[[ SUPPLIED ENTRIES, beginning ]]

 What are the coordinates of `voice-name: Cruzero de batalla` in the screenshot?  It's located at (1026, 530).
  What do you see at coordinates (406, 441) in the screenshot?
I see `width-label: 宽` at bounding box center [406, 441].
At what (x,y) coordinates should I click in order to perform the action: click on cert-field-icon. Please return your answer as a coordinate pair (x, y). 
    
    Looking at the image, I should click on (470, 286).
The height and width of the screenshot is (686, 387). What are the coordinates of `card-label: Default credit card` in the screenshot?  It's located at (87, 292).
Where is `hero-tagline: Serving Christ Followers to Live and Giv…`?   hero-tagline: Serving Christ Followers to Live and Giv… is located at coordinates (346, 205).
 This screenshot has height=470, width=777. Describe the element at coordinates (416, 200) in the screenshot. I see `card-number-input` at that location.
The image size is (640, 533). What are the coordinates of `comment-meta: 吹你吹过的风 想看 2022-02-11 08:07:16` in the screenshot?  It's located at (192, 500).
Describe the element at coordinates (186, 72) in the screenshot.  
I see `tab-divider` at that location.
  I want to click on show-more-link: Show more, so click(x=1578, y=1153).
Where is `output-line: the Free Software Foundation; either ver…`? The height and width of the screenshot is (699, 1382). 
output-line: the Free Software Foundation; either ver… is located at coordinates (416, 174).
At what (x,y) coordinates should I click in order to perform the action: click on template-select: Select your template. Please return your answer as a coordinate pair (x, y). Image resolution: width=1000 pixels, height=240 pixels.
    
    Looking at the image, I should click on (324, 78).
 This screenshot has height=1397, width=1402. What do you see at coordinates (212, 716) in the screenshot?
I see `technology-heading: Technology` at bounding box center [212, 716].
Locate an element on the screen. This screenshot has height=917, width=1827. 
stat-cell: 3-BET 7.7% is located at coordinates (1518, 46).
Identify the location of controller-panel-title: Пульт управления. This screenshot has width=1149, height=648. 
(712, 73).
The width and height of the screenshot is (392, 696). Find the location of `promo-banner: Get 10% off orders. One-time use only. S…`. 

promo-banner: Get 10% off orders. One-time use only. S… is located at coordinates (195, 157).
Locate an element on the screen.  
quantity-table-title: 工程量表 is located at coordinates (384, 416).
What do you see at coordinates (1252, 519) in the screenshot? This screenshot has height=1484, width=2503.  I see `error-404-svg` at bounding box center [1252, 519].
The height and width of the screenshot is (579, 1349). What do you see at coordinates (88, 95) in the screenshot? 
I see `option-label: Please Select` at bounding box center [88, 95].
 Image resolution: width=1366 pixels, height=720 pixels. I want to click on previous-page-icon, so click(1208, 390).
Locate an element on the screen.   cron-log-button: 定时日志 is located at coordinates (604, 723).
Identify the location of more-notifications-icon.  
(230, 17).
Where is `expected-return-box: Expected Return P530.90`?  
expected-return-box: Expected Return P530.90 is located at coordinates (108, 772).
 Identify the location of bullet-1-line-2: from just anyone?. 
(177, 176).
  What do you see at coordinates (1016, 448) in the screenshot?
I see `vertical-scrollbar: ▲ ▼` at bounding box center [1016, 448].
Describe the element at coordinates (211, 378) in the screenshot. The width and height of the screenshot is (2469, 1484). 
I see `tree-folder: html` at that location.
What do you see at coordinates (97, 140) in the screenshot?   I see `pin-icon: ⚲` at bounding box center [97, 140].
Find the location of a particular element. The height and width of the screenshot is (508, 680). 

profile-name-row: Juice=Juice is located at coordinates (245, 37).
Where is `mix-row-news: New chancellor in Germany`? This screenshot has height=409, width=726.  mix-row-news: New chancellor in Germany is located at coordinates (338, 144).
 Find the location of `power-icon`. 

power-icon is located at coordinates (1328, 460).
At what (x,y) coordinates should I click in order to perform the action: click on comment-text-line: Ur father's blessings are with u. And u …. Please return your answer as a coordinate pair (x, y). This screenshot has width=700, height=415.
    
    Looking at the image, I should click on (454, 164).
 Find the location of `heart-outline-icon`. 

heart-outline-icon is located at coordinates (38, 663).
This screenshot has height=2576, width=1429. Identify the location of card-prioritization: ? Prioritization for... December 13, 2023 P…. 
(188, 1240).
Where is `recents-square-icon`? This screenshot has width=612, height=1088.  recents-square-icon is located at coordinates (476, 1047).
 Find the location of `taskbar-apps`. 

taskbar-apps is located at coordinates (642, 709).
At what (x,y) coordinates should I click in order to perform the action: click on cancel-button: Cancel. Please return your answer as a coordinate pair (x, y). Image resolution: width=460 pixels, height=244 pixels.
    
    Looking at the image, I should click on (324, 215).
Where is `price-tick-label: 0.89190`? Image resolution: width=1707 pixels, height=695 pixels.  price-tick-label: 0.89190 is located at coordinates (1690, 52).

[[ SUPPLIED ENTRIES, end ]]

TO-DO ITEM >>
How many lines in the material above contain the string "Software"? Reply with the number alone.

SOLUTION >>
2